Filed in PRODUCT REVIEW by on August 1, 2019 0 Comments

IMAGE-LINE FL STUDIO 20 REVIEW. For the newly-updated FL Studio 20 Producer Edition! A little confusingly for familiar users, this is actually really the 13th iteration of the popular DAW – not the 20th (it’s just named that way to commemorate the company’s 20th anniversary). Let’s take a careful look to see whether it is worth the upgrade.



In the previous versions, people have been quick to criticize the way FL Studio looks and functions. If you have used this DAW before, you will feel right at home as version 20 builds on the previous UI. Instead of one single timeline, FL Studio splits creative, mixing and arrangements into their own individual UI windows – in practice, we feel this really helps the workflow, although we can also see why some people brandish it as a bit cluttered.

In terms of pure aesthetics, FL Studio 20 Producer remains pretty retro with a dark color scheme, which will appeal to some, while others will prefer to look at something a little more modern. A plus is that version 20 retains the solid vector graphics that were introduced in the previous iteration.

The very core of FL Studio is on-site composition, mixing and mastering and FL Studio 20 Producer builds on this, with minor tweaks and additions to offer even more creativity and power. You get the typical range of features that previous users will be familiar with, such as effects chains, audio sends, side-chain control, advanced automation and plugin delay compensation.

In this newest iteration there are actually not many new sounds or effects, although it comes stocked with more than 80 different instrument and effect plugins, from distortion and compression to delay, phasing and chorus. Truth be told, FL Studio 20 doesn’t feel as exciting as some of its counterparts, but it sure is a rock-solid platform.


Firstly, it’s worth noting that – for the first time – Apple users don’t have to miss out! With version 20, a native 64-bit Mac version exists for use on OS X/MacOS (requires OS 10.11 or later). In terms of stability, version 20 runs very solidly on both PC and Mac. It is undoubtedly a powerhouse when its features all come together and is an essential consideration for those looking to get into music production. It can be a little overwhelming in the beginning, but version 20 proves once again that FL Studio is worth sticking with.


Multiple Arrangements are really inspiring and a great workflow addition.
Time signature markers are well implemented.

Multiple Arrangements are really inspiring and a great workflow addition.
Time signature markers are well implemented.

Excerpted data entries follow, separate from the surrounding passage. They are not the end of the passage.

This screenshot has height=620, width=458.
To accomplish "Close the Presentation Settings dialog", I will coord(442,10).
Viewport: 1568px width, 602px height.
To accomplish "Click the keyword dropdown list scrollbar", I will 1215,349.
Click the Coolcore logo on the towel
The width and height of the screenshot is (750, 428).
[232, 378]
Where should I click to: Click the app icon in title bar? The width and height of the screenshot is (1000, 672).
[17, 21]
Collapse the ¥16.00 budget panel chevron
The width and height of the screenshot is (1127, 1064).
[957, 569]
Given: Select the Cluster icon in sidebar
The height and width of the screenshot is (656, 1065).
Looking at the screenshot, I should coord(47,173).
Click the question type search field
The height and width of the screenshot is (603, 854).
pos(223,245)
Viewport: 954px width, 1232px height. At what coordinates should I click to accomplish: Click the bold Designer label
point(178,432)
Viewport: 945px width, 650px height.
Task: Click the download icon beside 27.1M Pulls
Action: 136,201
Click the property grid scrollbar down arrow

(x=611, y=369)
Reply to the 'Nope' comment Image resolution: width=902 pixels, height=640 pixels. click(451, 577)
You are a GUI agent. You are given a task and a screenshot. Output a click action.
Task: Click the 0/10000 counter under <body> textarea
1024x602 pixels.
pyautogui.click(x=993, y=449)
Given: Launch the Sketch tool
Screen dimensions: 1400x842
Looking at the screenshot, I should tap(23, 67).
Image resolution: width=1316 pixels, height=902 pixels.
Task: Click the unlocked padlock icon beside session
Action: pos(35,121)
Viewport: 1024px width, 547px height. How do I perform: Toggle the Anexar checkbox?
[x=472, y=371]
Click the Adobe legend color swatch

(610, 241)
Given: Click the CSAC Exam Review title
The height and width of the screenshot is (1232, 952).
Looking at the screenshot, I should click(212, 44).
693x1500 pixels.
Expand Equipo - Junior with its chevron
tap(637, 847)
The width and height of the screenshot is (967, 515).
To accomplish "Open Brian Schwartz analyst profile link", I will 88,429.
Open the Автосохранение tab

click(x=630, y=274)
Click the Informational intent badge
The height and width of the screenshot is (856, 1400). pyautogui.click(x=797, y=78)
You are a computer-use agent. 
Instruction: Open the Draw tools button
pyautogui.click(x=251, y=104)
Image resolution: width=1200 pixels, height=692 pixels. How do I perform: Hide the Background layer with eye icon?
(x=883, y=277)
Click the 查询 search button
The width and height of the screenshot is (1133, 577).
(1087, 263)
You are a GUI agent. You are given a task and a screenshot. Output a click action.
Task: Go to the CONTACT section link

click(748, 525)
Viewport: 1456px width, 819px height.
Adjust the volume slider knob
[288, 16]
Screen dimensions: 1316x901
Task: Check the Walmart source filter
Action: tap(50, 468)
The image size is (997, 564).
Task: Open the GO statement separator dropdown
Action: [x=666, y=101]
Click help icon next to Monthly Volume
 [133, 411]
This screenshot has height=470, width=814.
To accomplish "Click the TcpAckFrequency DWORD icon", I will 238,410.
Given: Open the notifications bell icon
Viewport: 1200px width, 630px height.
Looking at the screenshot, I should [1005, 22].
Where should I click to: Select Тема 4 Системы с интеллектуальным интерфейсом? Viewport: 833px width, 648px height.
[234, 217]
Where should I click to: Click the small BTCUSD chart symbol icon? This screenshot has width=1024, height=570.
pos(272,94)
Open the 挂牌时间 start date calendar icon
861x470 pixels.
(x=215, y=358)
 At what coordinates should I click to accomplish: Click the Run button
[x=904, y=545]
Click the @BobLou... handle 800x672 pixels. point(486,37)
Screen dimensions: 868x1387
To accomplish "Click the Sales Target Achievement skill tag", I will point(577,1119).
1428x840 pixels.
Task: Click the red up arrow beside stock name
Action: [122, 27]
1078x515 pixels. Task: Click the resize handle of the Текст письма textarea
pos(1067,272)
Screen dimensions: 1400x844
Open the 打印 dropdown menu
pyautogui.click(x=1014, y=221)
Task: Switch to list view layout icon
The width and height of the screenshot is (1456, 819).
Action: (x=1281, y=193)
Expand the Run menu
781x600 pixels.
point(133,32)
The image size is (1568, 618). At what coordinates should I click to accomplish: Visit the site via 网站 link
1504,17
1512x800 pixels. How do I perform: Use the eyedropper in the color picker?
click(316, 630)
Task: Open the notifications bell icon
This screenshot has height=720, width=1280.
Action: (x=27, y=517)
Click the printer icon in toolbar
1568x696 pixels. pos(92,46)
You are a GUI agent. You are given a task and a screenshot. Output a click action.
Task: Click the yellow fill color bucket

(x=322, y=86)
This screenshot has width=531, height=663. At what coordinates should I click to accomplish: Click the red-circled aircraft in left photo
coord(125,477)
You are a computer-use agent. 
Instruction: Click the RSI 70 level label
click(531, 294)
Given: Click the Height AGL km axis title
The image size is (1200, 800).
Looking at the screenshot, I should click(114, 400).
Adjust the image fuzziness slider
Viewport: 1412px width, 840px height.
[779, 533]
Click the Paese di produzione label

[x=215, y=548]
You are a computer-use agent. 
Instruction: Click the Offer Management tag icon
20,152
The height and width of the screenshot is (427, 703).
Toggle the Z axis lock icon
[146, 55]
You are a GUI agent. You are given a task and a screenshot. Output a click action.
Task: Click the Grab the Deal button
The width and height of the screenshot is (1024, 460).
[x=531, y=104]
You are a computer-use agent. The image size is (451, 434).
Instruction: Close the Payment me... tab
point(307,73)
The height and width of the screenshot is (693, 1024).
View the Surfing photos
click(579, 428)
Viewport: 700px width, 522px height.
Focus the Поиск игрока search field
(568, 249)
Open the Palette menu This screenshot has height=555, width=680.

FL Studio 20 Producer may not revolutionize this long-running DAW, but it brings a familiar core performance with enhanced features. Worth the upgrade if you have version 12? Probably – although you may want to wait until the next version comes out to really see some bigger differences. But with a forgiving nature and practical layout, it remains a go-to platform for both beginners and experienced producers.